Wednesday, June 4, 2008

turner rep: Joshua Logan's "Fanny" (1961)


Note: Turner Rep is a recurring feature, appearing several times throughout the month and devoted to highlights from the Turner Classics' schedule for the month. Why? Simple. Because Turner Classics remains a veritible college education in film.
Today: Joshua Logan's "Fanny" (1961), being televised on TCM's "The Essentials," at 8 p.m. (est) on Saturday, June 7th, with a discussion by Robert Osborne and Rose McGowan.


The late Joshua Logan, who came to film from the stage, could hardly be considered one of the darlings of movie critics. Never one to go along with the crowd, I've always rather enjoyed his work, particularly his films based on plays - "Picnic," "Bus Stop," "Tall Story" and "Camelot."

Arguably, his best movie was 1961's "Fanny," based on the acclaimed Harold Rome stage musical of the same title, which Logan directed on Broadway in 1954 - and which, of course, was itself based on the extraordinary Marcel Pagnol stage-and-film trilogy, "Marius"/"Fanny"/"César."

For his film version, Logan went with a songless story, relegating Rome's great score to the background and this curious decision remains one of the unexplained mysteries of the cinema, particularly as Logan had a history with the material.

Considering the musical backgrounds of two of its stars, Leslie Caron and Maurice Chevalier, there's a possibility that "Fanny" started out as a film musical and that the decision to excise Rome's songs was a last-minute one. It's difficult to believe that Jack Warner would hire the stars from "Gigi" and not star them in a musical. The film's showing on TCM coincides with "Fanny's" inaugural release on DVD. Too bad as Logan isn't around to explain his reasons for eschewing the songs on the disc's commentary. We'll never know.

Pagnol's sweet, simplistic plot, set in the port of Marseilles in the 1930's, deals with Marius (played by Horst Buchholz, who had a good year in 1961, also making Billy Wilder's "One, Two, Three"), a restless dreamer weary of taking orders from his cafe-proprietor father, César (Charles Boyer) and longing to be a seafaring adventurer. On the eve of his departure, Marius impregnates his girlfriend, Fanny (Caron).

Her predicament is solved when the elderly, wealthy Panisse (Chevalier), a friend of César's, agrees to marry her.

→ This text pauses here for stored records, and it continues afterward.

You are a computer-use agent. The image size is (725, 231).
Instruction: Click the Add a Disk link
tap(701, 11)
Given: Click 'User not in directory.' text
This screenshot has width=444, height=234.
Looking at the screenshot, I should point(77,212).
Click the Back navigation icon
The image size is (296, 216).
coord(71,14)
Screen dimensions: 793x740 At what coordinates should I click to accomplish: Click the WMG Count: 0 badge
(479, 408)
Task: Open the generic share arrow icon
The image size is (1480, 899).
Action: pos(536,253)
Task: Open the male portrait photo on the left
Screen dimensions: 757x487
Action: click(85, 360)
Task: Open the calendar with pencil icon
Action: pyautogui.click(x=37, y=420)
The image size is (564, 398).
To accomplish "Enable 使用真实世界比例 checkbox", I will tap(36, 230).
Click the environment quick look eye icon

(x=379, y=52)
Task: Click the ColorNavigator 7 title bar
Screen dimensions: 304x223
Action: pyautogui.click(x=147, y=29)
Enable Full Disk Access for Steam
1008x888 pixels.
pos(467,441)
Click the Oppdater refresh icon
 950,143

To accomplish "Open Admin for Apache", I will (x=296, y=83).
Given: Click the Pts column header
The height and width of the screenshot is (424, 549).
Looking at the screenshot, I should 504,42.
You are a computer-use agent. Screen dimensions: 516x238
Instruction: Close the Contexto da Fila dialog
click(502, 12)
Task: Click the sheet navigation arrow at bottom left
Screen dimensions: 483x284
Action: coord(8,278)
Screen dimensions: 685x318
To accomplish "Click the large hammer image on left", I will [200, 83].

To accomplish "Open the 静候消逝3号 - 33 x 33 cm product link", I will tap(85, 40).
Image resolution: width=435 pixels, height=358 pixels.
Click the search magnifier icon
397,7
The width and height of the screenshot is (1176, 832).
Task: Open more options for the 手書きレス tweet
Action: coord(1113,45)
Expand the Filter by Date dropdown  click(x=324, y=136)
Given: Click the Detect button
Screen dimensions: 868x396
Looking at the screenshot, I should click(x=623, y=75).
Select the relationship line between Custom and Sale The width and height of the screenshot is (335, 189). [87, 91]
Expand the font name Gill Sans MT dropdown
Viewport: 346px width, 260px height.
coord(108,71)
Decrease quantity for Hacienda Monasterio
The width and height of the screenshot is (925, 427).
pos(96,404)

There are many memorable moments in "Fanny," the most indelible for me involving a conversation between Boyer and Chevalier, who is on his deathbed in the scene. Boyer asks Chevalier what he'll miss the most about life, and one of the things that Chevalier comes up with is ... "lunch."

"Fanny" certainly wasn't the only stage musical to lose its songs as a film. Two years later, in 1963, Billy Wilder made a songless version of "Irma La Douce" (using Marguerite Monnot's original score for the background; lyrics by Alexandre Breford); "Hazel Flagg" was made into the 1954 Dean Martin-Jerry Lewis pseudo-musical, "Living It Up," retaining most of Ben Hecht's stage script (albeit changing the sex of the lead character) but only a few of the Jule Styne-Bob Hilliard score, and "Whoop-Up!" became the 1968 Elvis Presley vehicle, Peter Tewkesbury's "Stay Away, Joe," minus all of the Moose Charlap-Norman Gimble stage songs. Elvis used his own.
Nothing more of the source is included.